Or, who can forget the lovable Bert, the chimney sweep, that squires Mary Poppins and the children around London and jumps into the worlds of his chalk drawings?
This year is the 50th anniversary of that wonderful and charming movie brought to us by Walt Disney. But, where did Walt Disney get the idea for the movie?
His own daughter, Diane, brought the character of Mary Poppins to his attention through the book she had read by P. L. Travers. And as early as 1938, Disney embarked on a charming offensive to get Travers to sell the Mary Poppins character to his Disney studios. He did not succeed until 1961.
I, for one had never heard of P. L. Travers or her inventive character Mary Poppins, who is a magical, mystical nanny who pops in and fixes things, until the film came out in l964. She comes floating in on her umbrella with the east wind and stays "until the wind changes."
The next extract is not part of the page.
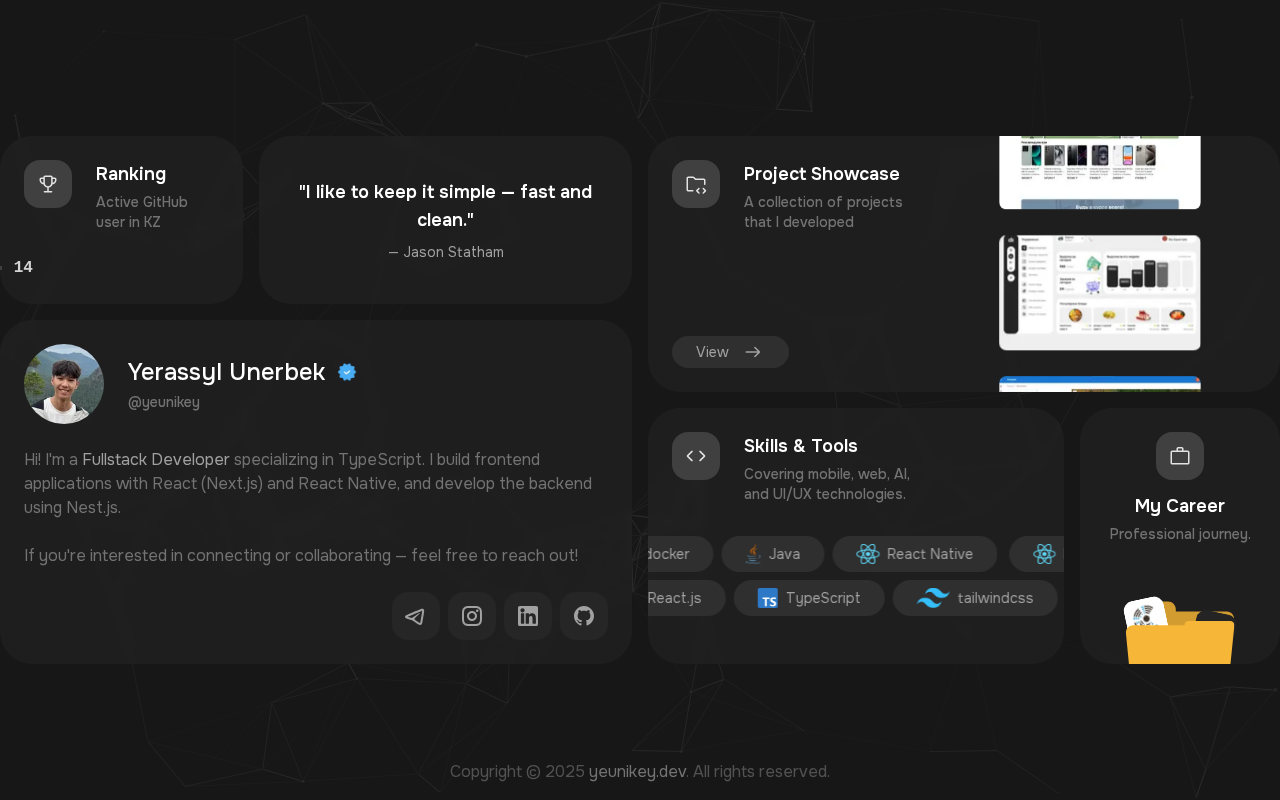The width and height of the screenshot is (1280, 800).
Task: Open the dashboard project screenshot thumbnail
Action: pos(1100,293)
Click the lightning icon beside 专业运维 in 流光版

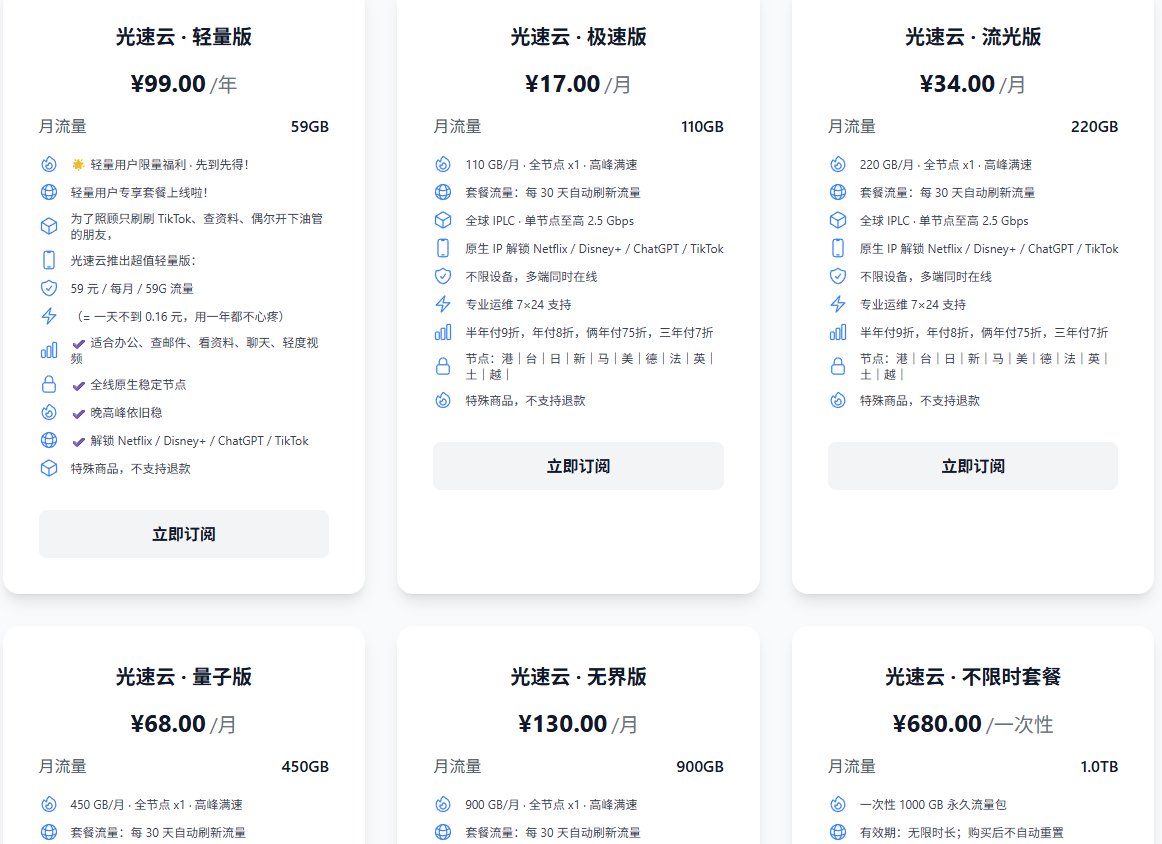click(838, 304)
But, Travers had created a character that had been popular, beloved and famous to British and English children for many years. Travers instinctively and quickly wrote the first book in 1934, not even realizing herself at the time, that her creation of Mary Poppins was the result of her own unhappy childhood. The series grew to eight books about Mary Poppins before Travers died at 96 years of age in 1996.
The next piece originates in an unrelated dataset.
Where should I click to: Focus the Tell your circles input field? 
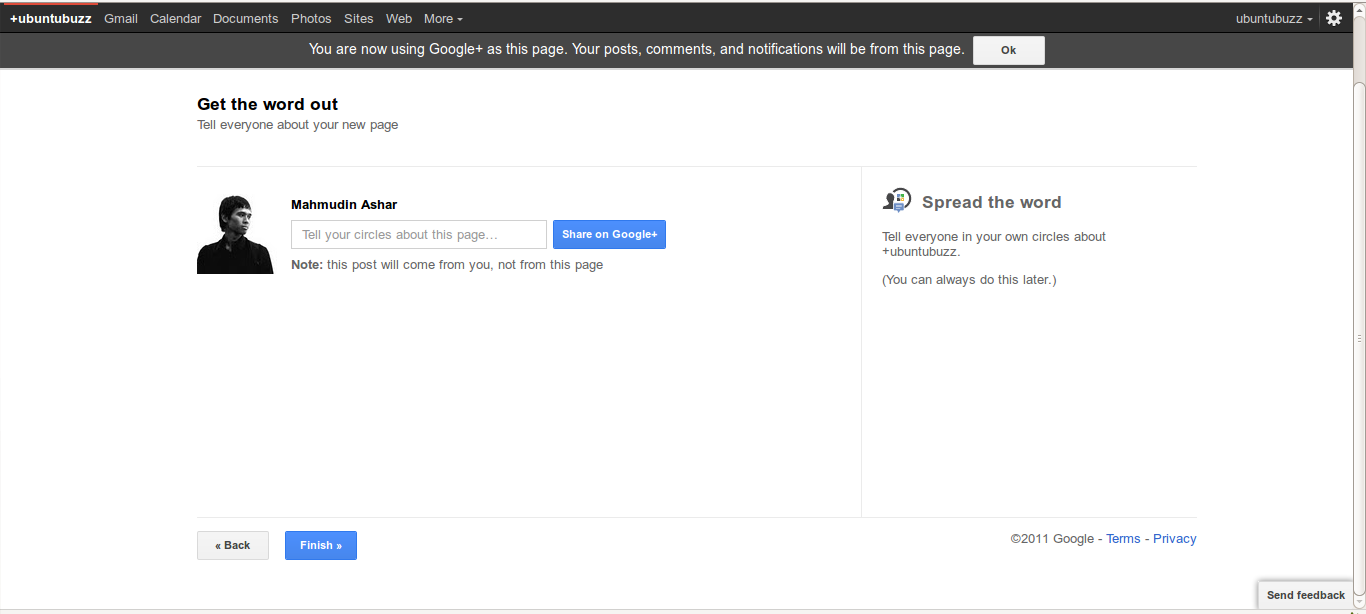[x=419, y=235]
She has been quoted as saying in interviews, "I never wrote my books especially for children. We have no idea where childhood ends and maturity begins. I just write for myself." But, she was always thrilled that children loved her series of books.
Travers wrote her original book, Mary Poppins (1934), at the end of a groundbreaking era of children's literature in England. She followed in the footsteps of such famous children's book authors as Lewis Carroll (Alice in Wonderland), J. M. Barrie (Peter Pan), and A. A. Milne (Winnie-the-Pooh).
Travers' Mary Poppins, however is quite different than the Disney film version of the book. Her book is set in the Depression-Era London of the 1930s and describes a Great Empire in decline. The Banks family is middle-class, but with financial problems. It is a much darker, satirical and mystical novel than the film.
Travers seemed to be rewriting her sad and lonely childhood as she weaved the tale of her character Mary Poppins and her fantastic adventures. As a child growing up in Australia, Travers' own father was a bank clerk who died of alcoholism when she was seven years old. She based the character of Mr. Banks in her novel on her own father.
Her mother tried to commit suicide, but failed, shortly after her of abandonment haunted her for the rest of her life. And, so these ideas became her themes in her Mary Poppins series.
Travers' character of Mary Poppins is often "vain, angry, threatening, scornful and frightening." Not at all like the film version of the kind, gentle, and loving Mary Poppins. But, her Mary Poppins was definitely magical. She took her charges on fanciful adventures and magical delights in Travers' novel. And that is why the Banks children loved her so much.
The novel is not so much about the children as it is the adults, Mr. and Mrs. Banks, whom Mary Poppins must show and convince to become better parents to their children by spending time with them rather than avoiding them. The Banks' don't need a nanny, they just need to spend more time parenting and loving their own children.
During WWII, Travers lived and worked in Manhattan for the British Ministry of Information and was homesick for England and her friends so much that she sought out the professional advice of a psychologist. The psychologist's final analysis to her was this, "You don't really need me. All you need to do is read your own books."
Travers took her advice and re-read her Mary Poppins novels and realized that Mary Poppins was her. Mary Poppins was in her blood and instinctively had risen to the surface as the Mary Poppins character for her novels.
It was also when she was living in Manhattan that Roy Disney contacted her about selling the Mary Poppins character to Disney Studios. Traver's declined.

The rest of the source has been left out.